* **Raw data**
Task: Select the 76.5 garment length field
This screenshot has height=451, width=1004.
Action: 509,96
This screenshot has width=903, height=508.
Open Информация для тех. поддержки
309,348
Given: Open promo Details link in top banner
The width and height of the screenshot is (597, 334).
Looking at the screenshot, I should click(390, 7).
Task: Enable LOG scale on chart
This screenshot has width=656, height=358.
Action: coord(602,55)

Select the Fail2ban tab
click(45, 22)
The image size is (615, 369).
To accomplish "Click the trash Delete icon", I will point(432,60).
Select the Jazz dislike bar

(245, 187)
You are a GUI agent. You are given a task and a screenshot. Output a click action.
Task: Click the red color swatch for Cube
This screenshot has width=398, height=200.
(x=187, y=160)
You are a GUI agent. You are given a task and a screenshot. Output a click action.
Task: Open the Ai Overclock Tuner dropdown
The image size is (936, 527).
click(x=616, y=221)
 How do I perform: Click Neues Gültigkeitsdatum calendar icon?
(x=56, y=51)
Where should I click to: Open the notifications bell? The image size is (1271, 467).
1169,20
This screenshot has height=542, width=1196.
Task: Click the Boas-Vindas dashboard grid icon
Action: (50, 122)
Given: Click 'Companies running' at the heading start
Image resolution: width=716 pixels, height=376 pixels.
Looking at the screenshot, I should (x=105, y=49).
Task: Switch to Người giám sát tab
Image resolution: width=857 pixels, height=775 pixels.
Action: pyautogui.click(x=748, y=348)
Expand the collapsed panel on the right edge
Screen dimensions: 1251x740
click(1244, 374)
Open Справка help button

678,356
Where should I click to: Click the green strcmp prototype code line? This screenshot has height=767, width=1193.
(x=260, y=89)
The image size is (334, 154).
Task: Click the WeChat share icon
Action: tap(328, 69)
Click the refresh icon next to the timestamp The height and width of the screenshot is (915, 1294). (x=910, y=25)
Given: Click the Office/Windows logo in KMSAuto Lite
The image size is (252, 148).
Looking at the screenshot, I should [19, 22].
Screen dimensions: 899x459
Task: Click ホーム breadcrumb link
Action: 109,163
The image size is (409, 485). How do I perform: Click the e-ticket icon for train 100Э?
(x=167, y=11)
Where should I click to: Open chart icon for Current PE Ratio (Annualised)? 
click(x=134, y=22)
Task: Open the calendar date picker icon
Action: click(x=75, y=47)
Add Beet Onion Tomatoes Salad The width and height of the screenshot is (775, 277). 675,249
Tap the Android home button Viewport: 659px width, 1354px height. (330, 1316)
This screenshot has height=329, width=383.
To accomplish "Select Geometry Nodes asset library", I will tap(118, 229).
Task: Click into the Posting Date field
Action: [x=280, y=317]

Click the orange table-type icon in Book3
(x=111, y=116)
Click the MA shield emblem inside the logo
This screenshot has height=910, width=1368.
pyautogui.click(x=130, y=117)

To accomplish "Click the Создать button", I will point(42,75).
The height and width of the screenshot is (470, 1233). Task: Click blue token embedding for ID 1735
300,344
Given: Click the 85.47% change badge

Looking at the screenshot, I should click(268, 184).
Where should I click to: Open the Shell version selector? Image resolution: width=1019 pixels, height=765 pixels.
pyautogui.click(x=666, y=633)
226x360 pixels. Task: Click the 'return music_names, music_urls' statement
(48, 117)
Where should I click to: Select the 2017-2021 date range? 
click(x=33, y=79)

* **Goal of the exercise**
If a line in the entries above contains the word "point", copy it.

* **Exercise result**
To accomplish "Click the trash Delete icon", I will point(432,60).
To accomplish "Click the Создать button", I will point(42,75).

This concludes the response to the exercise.